#### [What to produce]
Exact repetition of a range: find the line containing "688x1568 pixels." and the line containing "the Instagram notification" in the material below, then repeat both and all lines between them, leaving pictures out.

#### [Available data]
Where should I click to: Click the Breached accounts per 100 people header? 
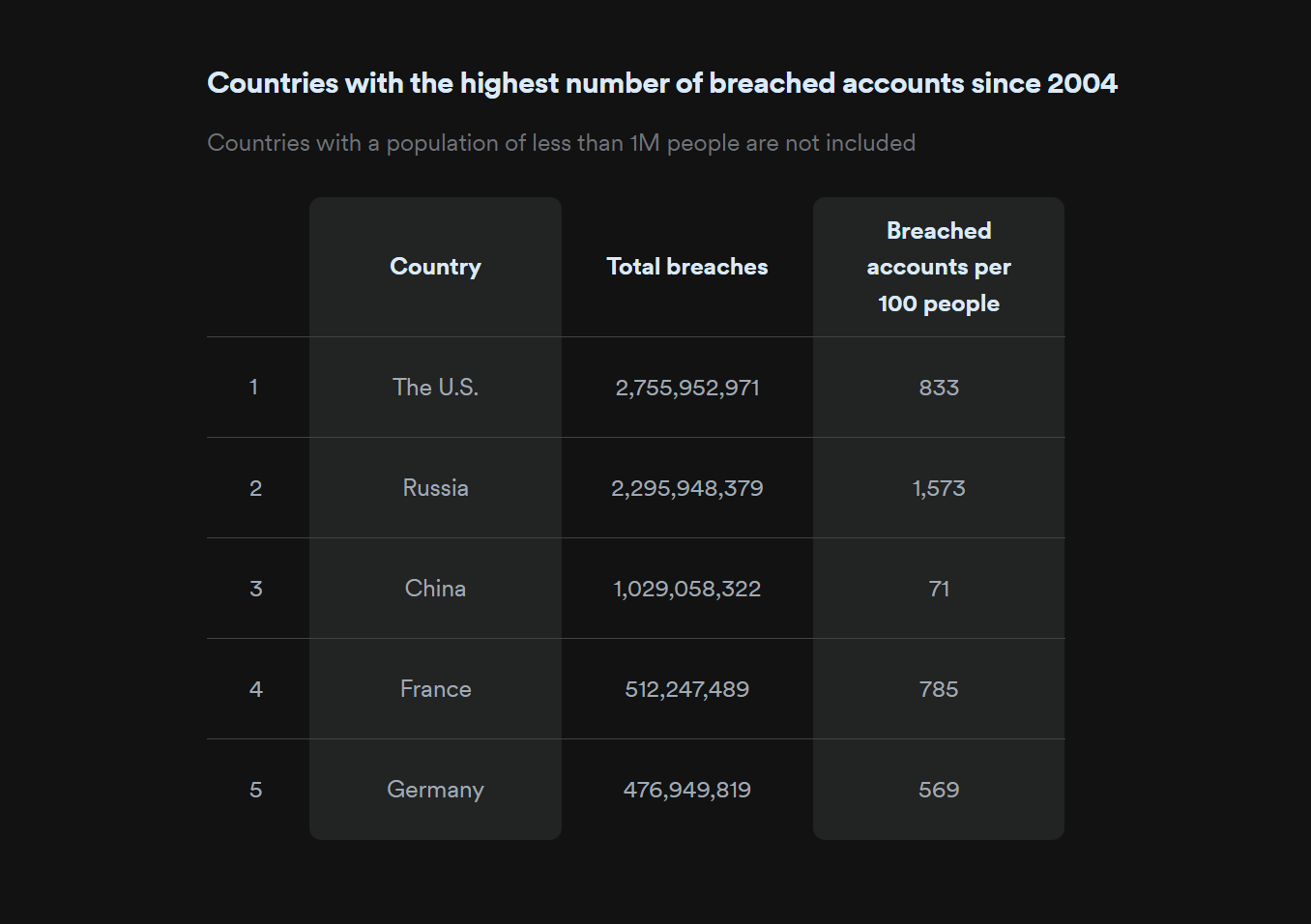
==
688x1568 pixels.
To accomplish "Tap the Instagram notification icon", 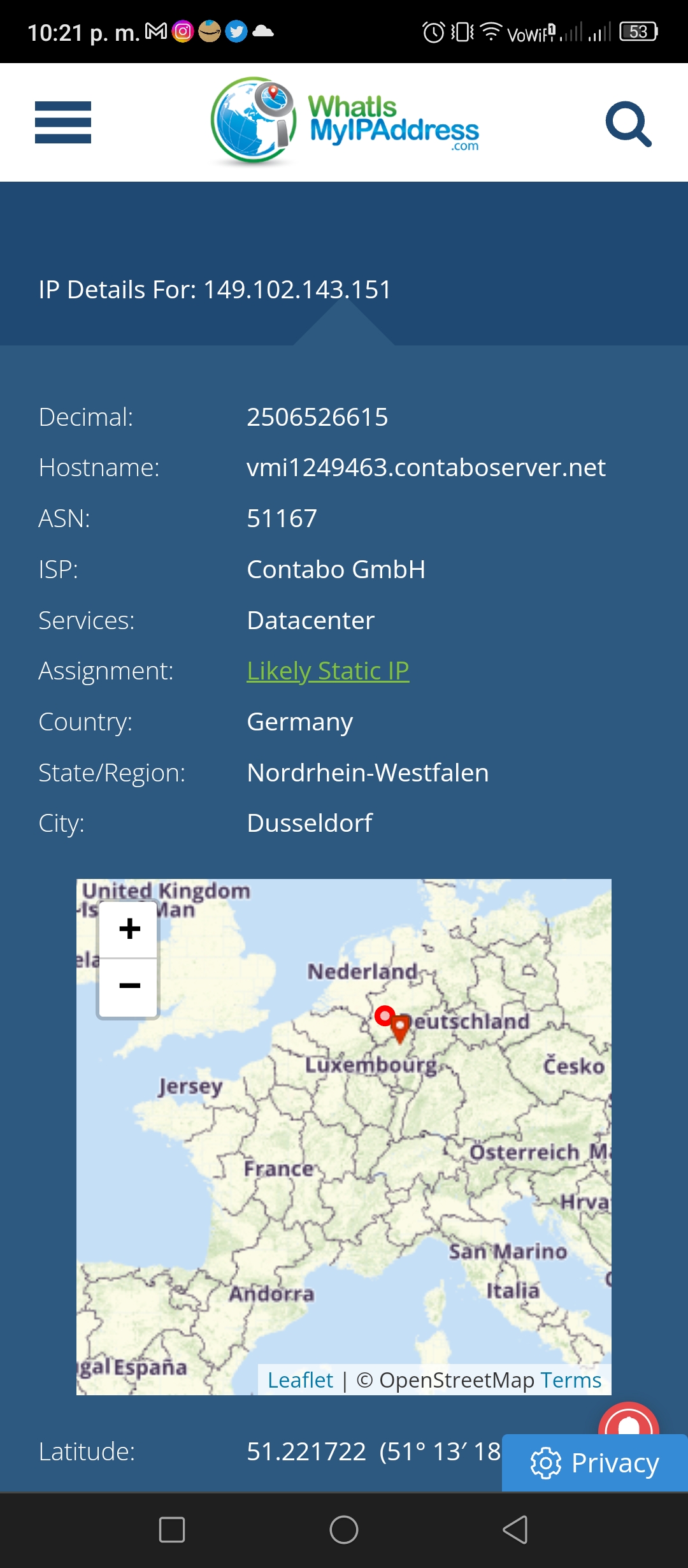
==
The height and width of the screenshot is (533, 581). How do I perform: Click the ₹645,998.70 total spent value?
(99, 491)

#### [Result of the task]
688x1568 pixels.
To accomplish "Tap the Instagram notification icon", 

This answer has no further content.